• [TASK ITEM]
Retype only what runs from the beginning of the data through the line with "Task: Select Frane fata cu discuri ventilate"; please omit the pictures and keep every line exact.

• [ENTRIES SHOWN]
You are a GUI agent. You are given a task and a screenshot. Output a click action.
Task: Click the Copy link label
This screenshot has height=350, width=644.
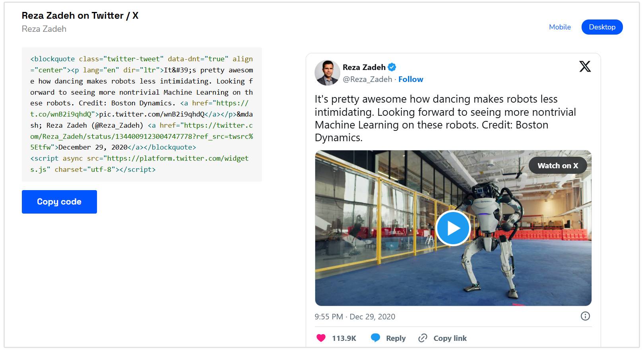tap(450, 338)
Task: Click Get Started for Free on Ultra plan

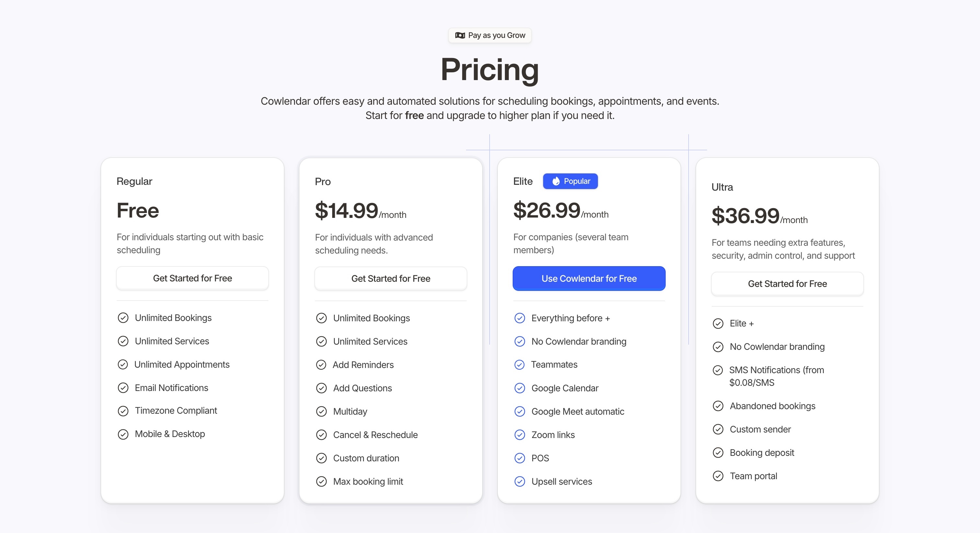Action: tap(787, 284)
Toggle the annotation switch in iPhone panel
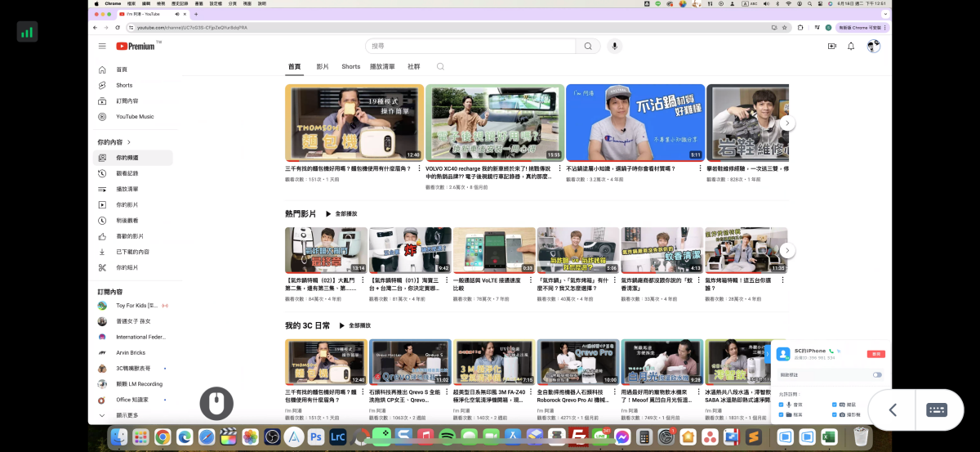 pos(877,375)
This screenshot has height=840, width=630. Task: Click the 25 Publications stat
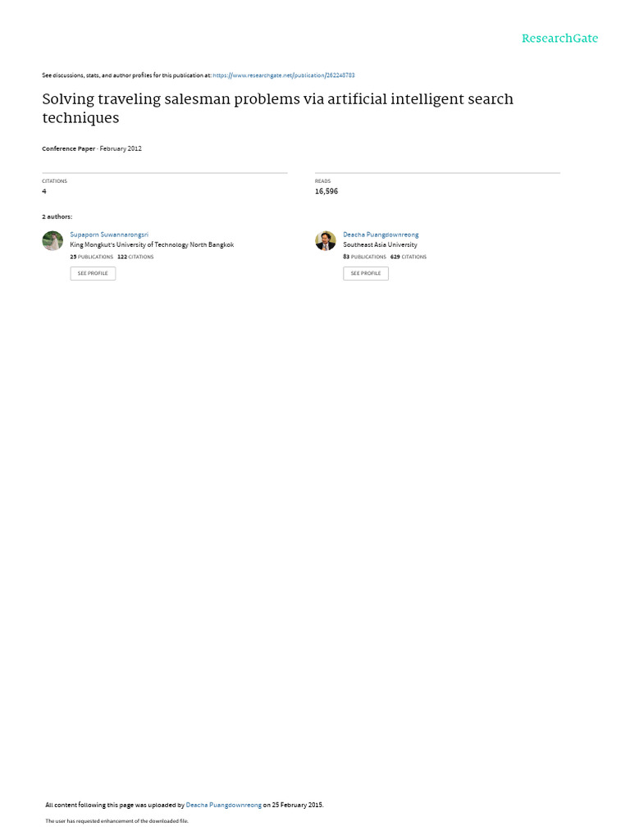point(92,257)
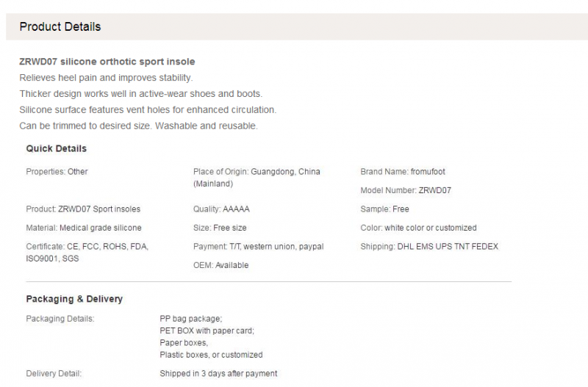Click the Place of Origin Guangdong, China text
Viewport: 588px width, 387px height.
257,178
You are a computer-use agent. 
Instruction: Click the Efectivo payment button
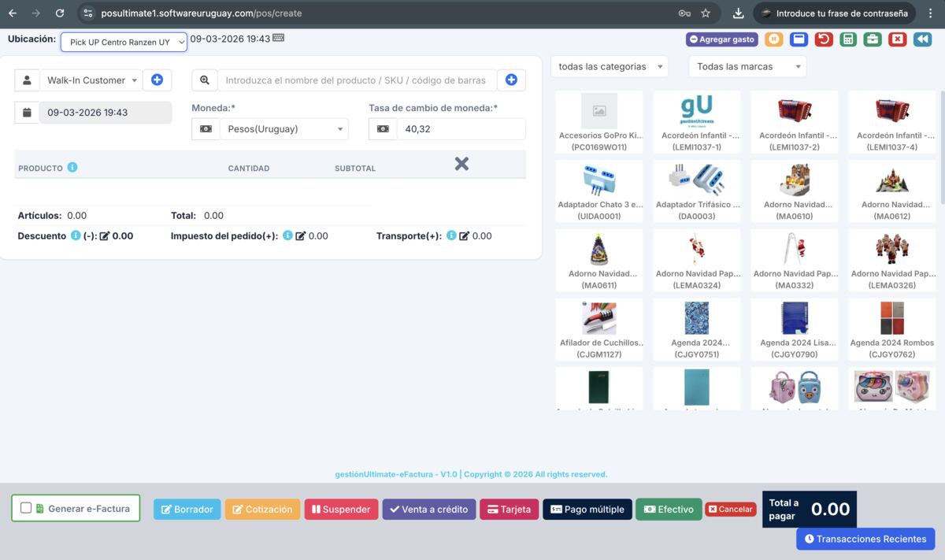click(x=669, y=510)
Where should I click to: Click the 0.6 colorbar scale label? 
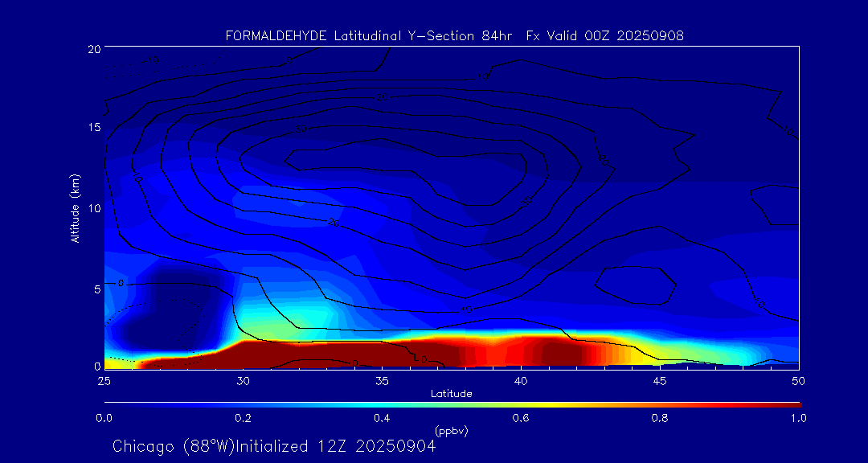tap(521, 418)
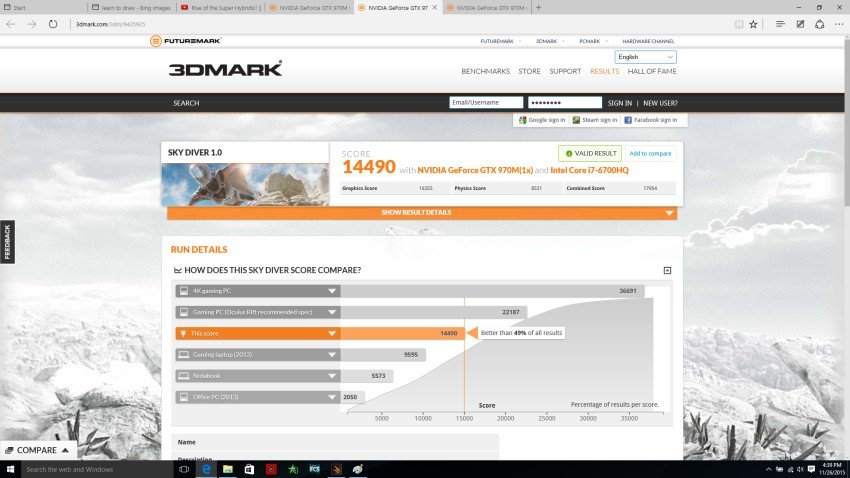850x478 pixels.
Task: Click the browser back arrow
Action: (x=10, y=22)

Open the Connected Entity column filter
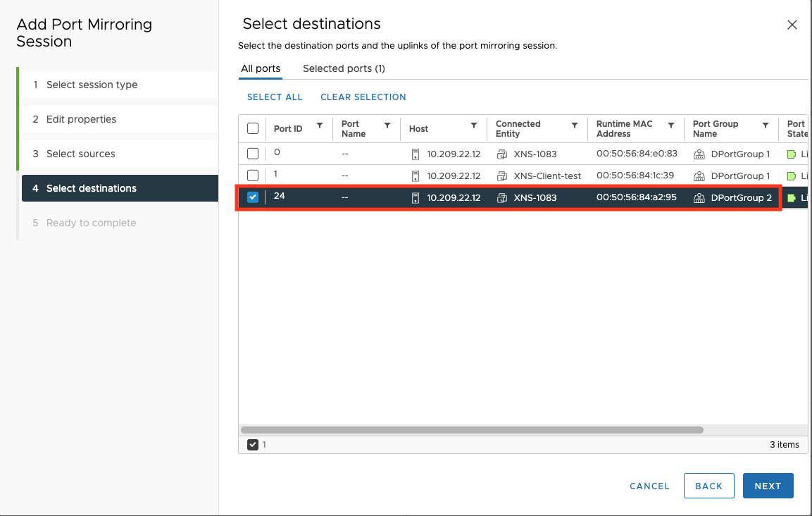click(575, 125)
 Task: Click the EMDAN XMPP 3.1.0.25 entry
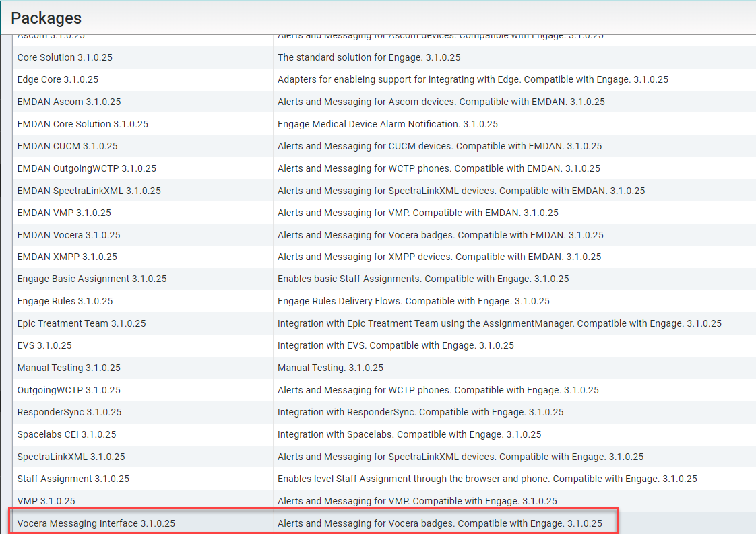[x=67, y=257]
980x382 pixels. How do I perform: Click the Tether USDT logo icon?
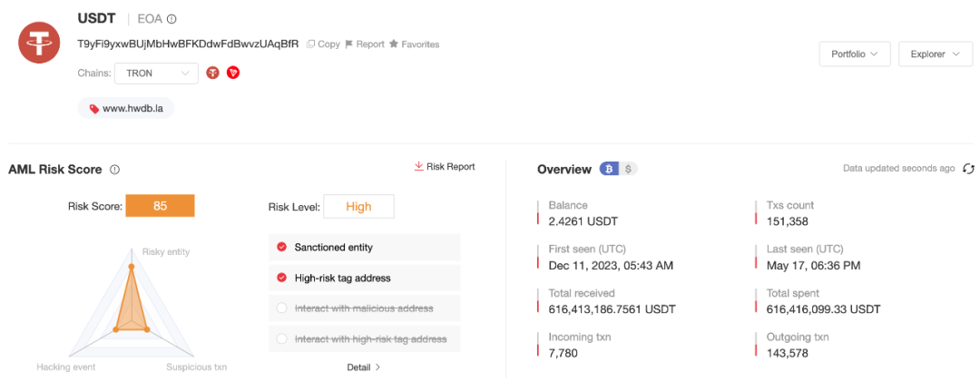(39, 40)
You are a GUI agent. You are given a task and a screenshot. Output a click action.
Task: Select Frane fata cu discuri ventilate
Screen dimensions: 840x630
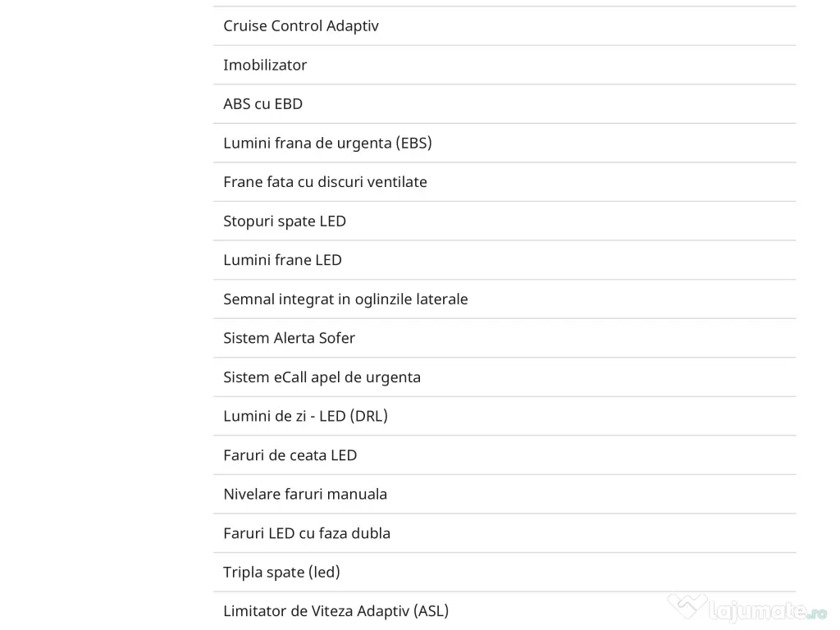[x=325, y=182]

• [RESULT OF THIS EXERCISE]
You are a GUI agent. You are given a task and a screenshot. Output a click action.
Task: Click the Copy link label
This screenshot has height=350, width=644.
tap(450, 338)
Task: Click Get Started for Free on Ultra plan

Action: tap(787, 284)
Toggle the annotation switch in iPhone panel
 pos(877,375)
This screenshot has height=840, width=630. Task: Click the 25 Publications stat
point(92,257)
Click the Place of Origin Guangdong, China text
Viewport: 588px width, 387px height.
257,178
You are a computer-use agent. 
Instruction: Click the Efectivo payment button
click(x=669, y=510)
Where should I click to: Click the 0.6 colorbar scale label? 
tap(521, 418)
850x478 pixels.
Task: Click the browser back arrow
Action: (x=10, y=22)

Open the Connected Entity column filter
click(575, 125)
 Task: Click the EMDAN XMPP 3.1.0.25 entry
[x=67, y=257]
980x382 pixels. How do I perform: Click the Tether USDT logo icon?
(39, 40)
You are a GUI agent. You are given a task and a screenshot. Output a click action.
Task: Select Frane fata cu discuri ventilate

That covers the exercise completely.